Notes re. Ordinance Survey Use Case. from Ivan Mikhailov on 2008-11-21 (public-xg-rdb2rdf@w3.org from November 2008)

From: Ivan Mikhailov <imikhailov@openlinksw.com>
Date: Fri, 21 Nov 2008 20:54:06 +0600
To: public-xg-rdb2rdf@w3.org
Message-Id: <1227279246.23392.122.camel@master.iv.dev.null>

Hello all,

I've looked at the use case and I've got an impression that the
complexity of the case is not in mapping data to triples but in mapping
values to values.

The most obvious issue is handling of compound data types. Any problem
we may get with mapping of primary keys to URIs and dependent columns to
objects of triples is really minor if compared with headache after
combining spatial data in OSGB_1936 with statistics build on icosahedron
faces (or even worse, combining data from two similar but not identical
projections).

Next issue is what I call "precision in reproducing errors". Say,
field is LandUse:ArableField if LANDUSEFIELDS.FIELD_USE LIKE 'Arable',
LandUse:PastureField if LANDUSEFIELDS.FIELD_USE LIKE 'Pasture', and
LandUse:SetAsideField if LANDUSEFIELDS.FIELD_USE LIKE 'Set Aside'.
One may write a function that will get FIELD_USE as argument and return
one of three IRIs. That will be more efficient than union of three
independent rules, and it will give identical result _on valid data_.
Nevertheless there will be difference if a field is labeled as 'Pasture
Arable'.

Other subtle issue is "volatile" data, when one should look for
compromise between export of data that are "not valid enough" and data
that are "not complete enough". Say, Topo_Area.dat contains data of
different versions and dates. If I will export all areas of all versions
(or even all latest versions) then I have integrity violation in every
case when a new road is built and placed on the map years after a field
is mapped. If I will restrict the extraction with some time window then
I get blank areas on the "tablet". It is quite possible that one will
need a configurable parameter to set a task-specific threshold, but now
we have no way of expressing that in mapping language.

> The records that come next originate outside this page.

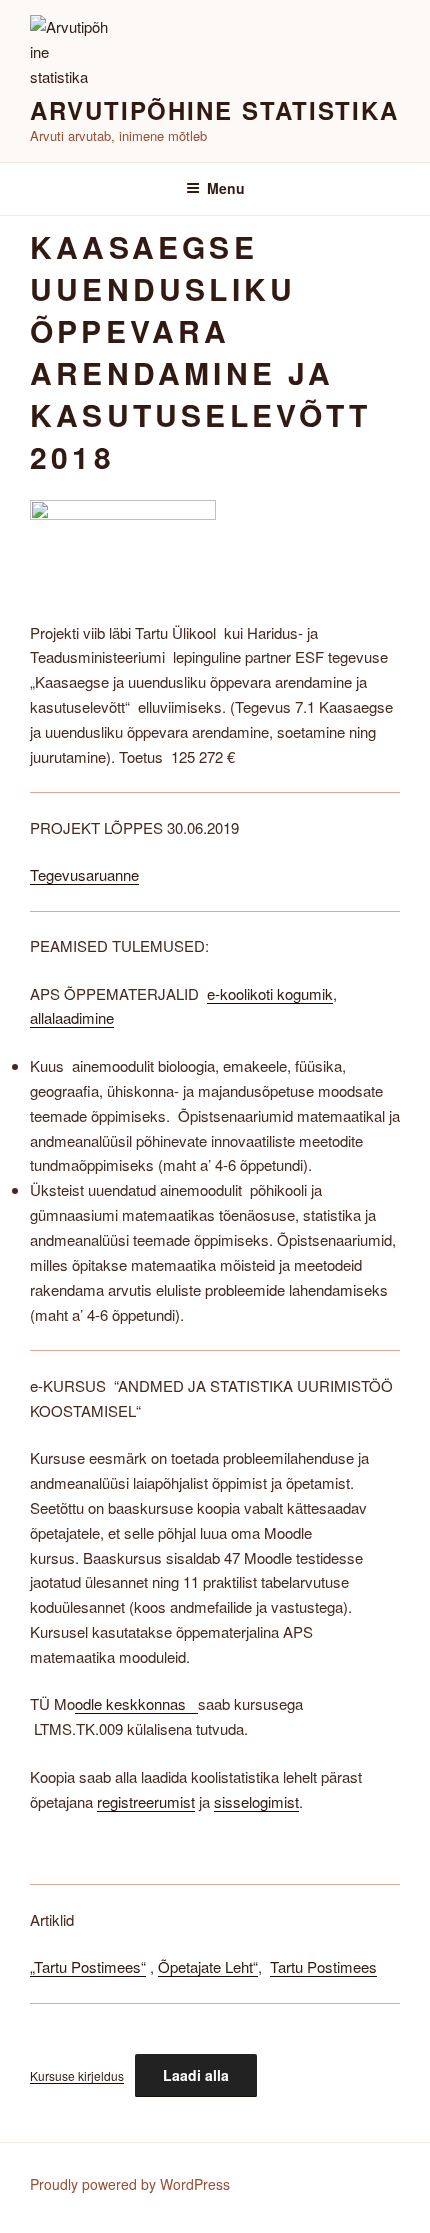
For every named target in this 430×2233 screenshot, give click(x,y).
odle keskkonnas (136, 1703)
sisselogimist (256, 1801)
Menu (226, 188)
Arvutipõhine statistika (214, 110)
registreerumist (146, 1801)
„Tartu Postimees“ (88, 1966)
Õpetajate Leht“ (208, 1966)
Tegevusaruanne (84, 874)
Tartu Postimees (323, 1966)
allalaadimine (72, 1017)
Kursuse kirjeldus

What remains after solving these and similar problems is a corpus of
"pretty rectangular" data that are ready for trivial mapping to RDF. We
had applications that demonstrated non-trivial problems in the mapping
itself, i.e. values were mapped unchanged and not filtered but writing
the mapping was interesting anyway, but that applications use tenths of
tables with tenth of columns, resulting in hundreds of mapping rules.

I'm sure that Ordinance Survey Use Case will demonstrate
mapping-specific problems when it is tried as a real industrial
application, but it is free from them when it is truncated to a tutorial
case.

Best Regards,

Ivan Mikhailov,
OpenLink Software
http://virtuoso.openlinksw.com

Received on Friday, 21 November 2008 14:57:31 UTC